If you haven't seen MoveOn's anti-war ad, take a look at their homepage, here. Apparently the ad has gotten a good bit of air time on the networks. Frankly, I think that the ad does not select the best case from the arsenal of anti-war arguments; rather, it seeks to raise fears about possible consequences of war, including a nuclear detonation somewhere. Where the hypothetical bomb is supposed to go off is not clear. The lack of specificity is regrettable, I think, but it is a consequence of MoveOn's strategy in the ad: fearmonger first, answer questions later.
The scenario the ad seems to envision is the following: war in Iraq provokes extremist, anti-American reactions in Pakistan or Iran. These extremists take over the government and distribute nuclear weapons to terrorists to use -- or, perhaps, the extremist coup leaders use them on their own account against the U.S. or Israel.
The problem with the ad's approach is that it relies on the same logic the Bush administration has been proffering as a reason for its own threats to use force, if necessary, to eliminate the risk that Saddam Hussein will obtain nuclear weapons (or, on a smaller scale, stockpiles of chemical and biological weapons). Proliferation is bad, especially in the context of international terrorist groups. Now those threats are seen as being more dangerous than the proliferation threat itself, because, in the end, of the threat of proliferation? My head is spinning.
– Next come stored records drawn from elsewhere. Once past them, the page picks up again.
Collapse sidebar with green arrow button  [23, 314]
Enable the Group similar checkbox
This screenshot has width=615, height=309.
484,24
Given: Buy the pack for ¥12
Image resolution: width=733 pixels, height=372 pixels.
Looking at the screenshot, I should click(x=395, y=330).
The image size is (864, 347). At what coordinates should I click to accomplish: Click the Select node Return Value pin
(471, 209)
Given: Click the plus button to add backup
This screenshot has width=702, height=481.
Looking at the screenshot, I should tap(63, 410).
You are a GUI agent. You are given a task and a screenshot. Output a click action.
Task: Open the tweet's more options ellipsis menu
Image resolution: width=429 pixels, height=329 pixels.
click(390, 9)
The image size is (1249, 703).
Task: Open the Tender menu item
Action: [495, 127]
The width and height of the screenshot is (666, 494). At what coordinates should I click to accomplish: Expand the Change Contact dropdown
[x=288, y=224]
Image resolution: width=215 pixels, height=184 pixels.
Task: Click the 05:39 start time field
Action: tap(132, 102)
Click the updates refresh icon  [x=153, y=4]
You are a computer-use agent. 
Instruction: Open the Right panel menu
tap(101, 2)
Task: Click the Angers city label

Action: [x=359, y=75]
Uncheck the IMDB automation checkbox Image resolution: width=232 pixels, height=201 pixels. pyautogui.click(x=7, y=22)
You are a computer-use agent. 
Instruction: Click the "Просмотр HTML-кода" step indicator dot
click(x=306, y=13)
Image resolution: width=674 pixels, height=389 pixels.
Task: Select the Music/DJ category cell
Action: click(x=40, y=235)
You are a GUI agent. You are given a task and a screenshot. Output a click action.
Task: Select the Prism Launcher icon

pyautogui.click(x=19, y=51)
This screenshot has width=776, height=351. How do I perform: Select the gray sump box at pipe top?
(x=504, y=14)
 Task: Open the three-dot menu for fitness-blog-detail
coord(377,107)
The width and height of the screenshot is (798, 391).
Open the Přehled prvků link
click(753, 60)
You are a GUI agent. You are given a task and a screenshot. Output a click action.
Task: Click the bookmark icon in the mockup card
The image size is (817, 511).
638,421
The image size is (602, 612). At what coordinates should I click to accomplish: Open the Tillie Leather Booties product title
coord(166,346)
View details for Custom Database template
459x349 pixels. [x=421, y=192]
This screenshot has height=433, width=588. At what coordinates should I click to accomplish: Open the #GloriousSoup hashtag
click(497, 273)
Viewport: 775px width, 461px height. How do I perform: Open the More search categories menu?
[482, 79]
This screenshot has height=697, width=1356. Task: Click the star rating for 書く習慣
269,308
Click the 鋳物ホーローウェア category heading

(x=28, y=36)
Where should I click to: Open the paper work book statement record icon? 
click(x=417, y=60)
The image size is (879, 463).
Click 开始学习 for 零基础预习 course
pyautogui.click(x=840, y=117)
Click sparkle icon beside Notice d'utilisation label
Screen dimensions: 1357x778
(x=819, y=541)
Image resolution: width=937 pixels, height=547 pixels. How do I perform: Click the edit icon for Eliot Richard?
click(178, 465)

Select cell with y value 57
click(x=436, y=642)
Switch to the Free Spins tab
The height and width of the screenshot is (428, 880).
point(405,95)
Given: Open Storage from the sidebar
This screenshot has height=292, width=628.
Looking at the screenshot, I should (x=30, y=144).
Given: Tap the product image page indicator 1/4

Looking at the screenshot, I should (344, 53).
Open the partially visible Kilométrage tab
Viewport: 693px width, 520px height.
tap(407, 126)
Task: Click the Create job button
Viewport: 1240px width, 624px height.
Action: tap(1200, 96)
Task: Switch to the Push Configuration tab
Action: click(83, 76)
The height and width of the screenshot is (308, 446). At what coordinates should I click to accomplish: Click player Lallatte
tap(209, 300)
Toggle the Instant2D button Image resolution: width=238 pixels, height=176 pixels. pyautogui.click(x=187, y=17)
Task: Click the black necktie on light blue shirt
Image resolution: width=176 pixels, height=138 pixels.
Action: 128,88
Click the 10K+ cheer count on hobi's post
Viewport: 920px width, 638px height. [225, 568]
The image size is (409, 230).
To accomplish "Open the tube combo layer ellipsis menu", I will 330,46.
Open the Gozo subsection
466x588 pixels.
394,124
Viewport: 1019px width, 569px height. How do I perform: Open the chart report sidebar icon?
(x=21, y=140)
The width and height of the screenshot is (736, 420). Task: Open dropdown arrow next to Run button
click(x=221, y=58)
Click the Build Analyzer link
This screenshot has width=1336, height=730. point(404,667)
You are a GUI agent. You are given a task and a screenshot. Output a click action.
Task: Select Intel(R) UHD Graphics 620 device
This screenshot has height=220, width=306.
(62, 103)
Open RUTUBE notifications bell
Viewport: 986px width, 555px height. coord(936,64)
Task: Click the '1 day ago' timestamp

Note that I'm not saying that Bush has proven, definitively, links between Saddam Hussein's regime and al-Qaeda. I don't think this is really necessary to make Bush's case: what's critical, from the standpoint of the argument, is the threat of proliferation. And I'm also not saying that there aren't other motives for the administration's military buildup in the region. All I'm saying is that MoveOn takes Bush's argument and attempts, oddly, to turn it into an anti-war message.
The ad is high-profile, but still regrettable because of its strange message. More effective, probably, was the electronic, pro-inspection petition that the group circulated and sent to Congress. The petition garnered 300,000 signatures, which seems pretty impressive to me.